▸ **Raw records**
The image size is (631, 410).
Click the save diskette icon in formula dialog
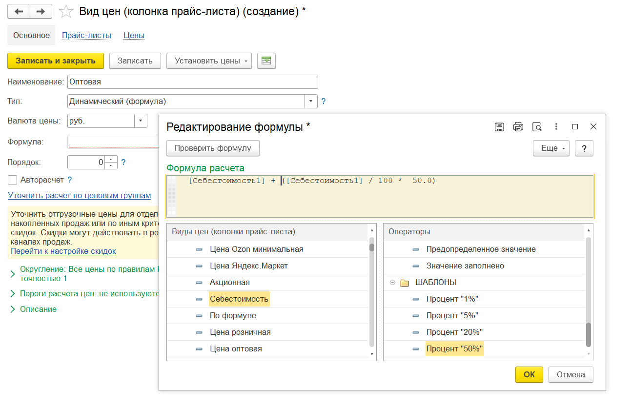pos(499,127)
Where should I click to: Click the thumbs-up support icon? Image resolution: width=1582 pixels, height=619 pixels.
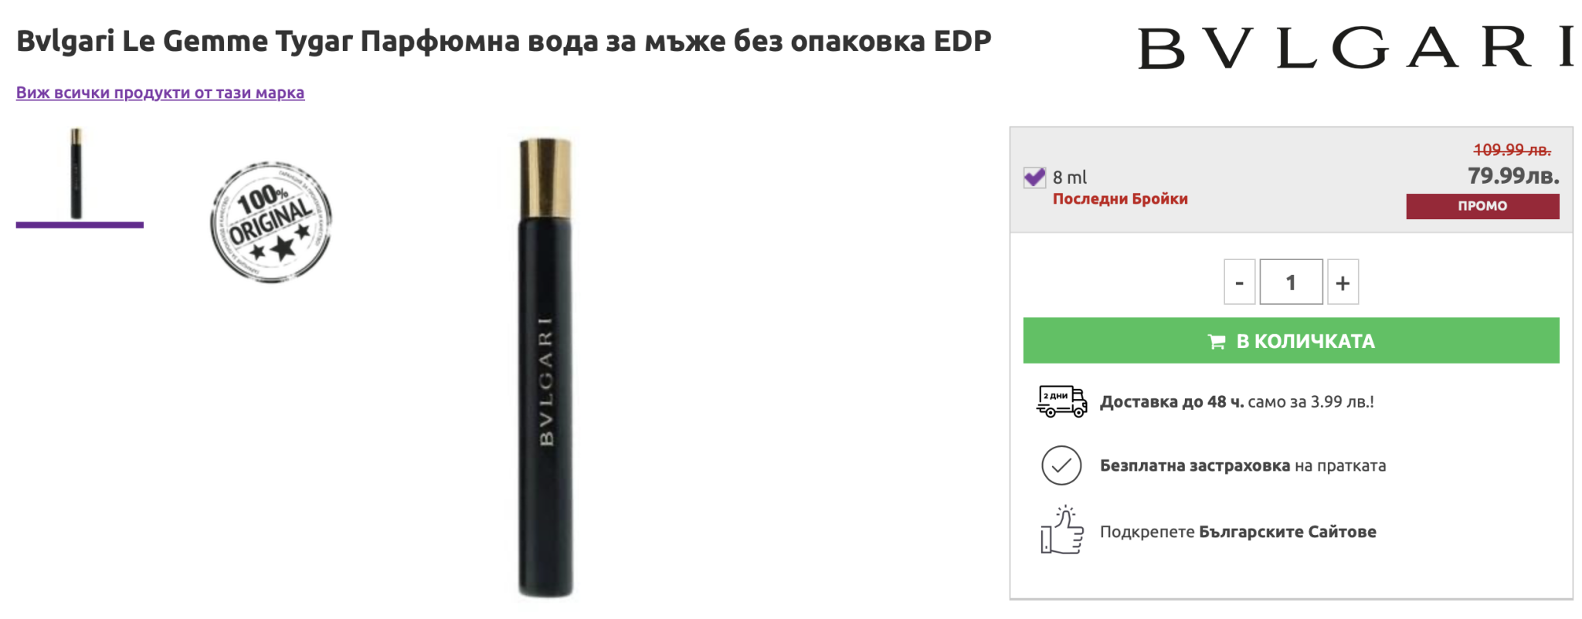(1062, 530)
---
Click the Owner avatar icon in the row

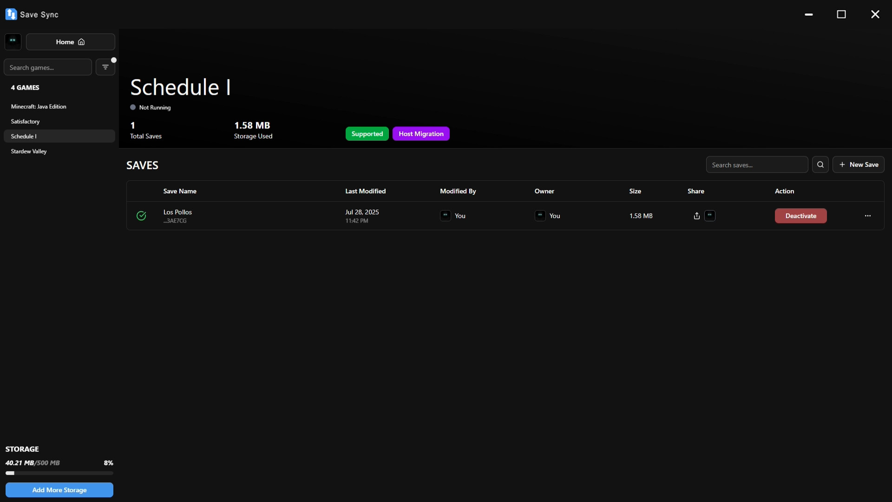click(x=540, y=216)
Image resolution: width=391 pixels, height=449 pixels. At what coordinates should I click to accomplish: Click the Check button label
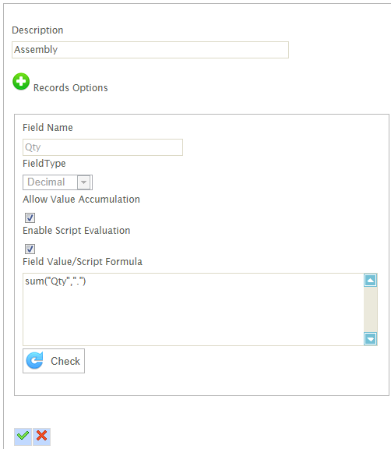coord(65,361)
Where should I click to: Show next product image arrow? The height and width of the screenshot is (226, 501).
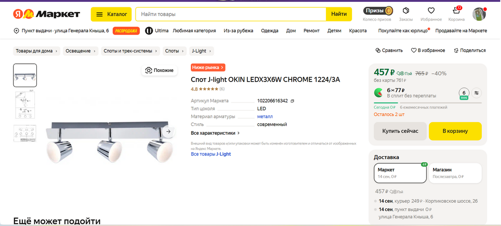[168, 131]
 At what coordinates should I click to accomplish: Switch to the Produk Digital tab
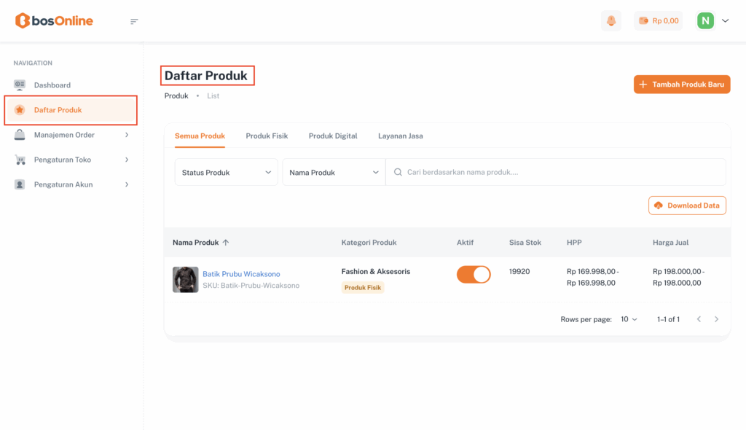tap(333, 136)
---
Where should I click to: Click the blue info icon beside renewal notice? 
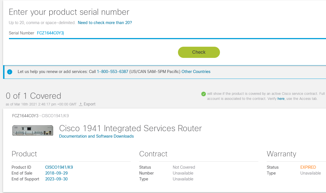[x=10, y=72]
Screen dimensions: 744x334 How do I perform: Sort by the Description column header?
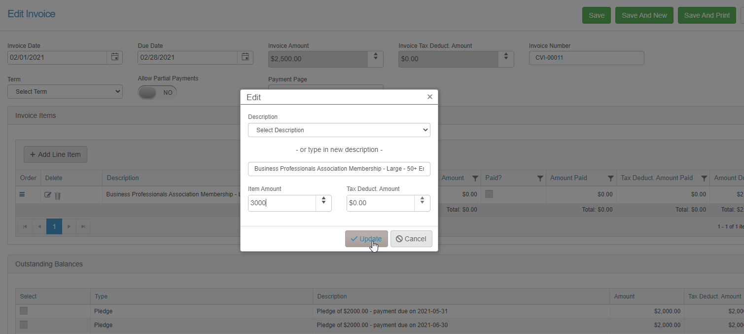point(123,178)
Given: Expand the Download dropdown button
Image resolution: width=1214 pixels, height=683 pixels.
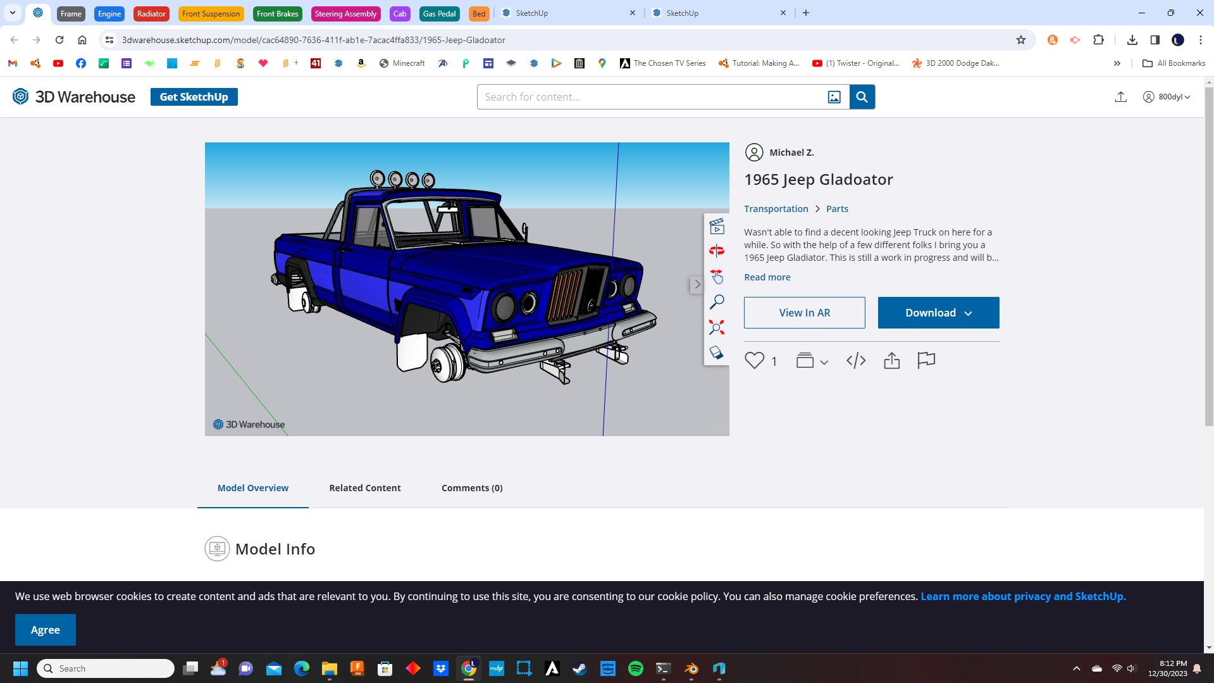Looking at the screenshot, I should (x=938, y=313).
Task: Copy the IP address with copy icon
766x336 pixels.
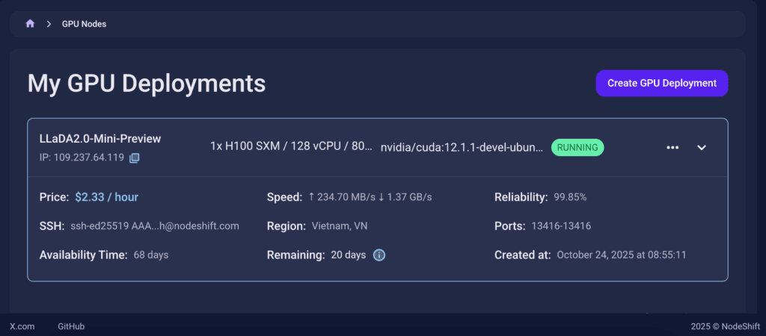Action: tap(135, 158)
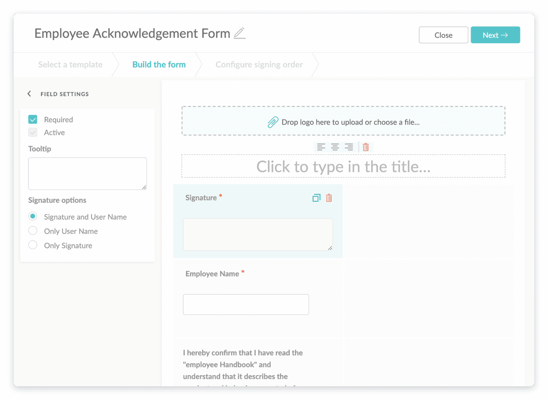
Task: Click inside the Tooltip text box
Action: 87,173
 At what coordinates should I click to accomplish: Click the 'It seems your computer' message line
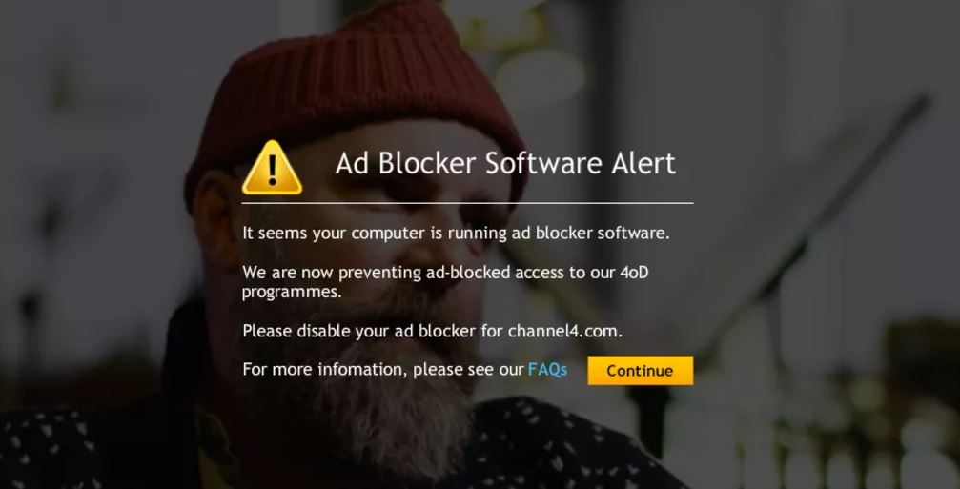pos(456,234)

▸ **Objective**
Arrange the records as a JSON list of strings, one string per line and no blank lines, beginning at the line with "At what coordinates should I click to accomplish: Click the 'It" and continuing through the line with "pos(456,234)". Take in only those lines, both ends included, and leave the pictures out of your answer.

▸ **Output of the task**
[
  " At what coordinates should I click to accomplish: Click the 'It seems your computer' message line",
  "pos(456,234)"
]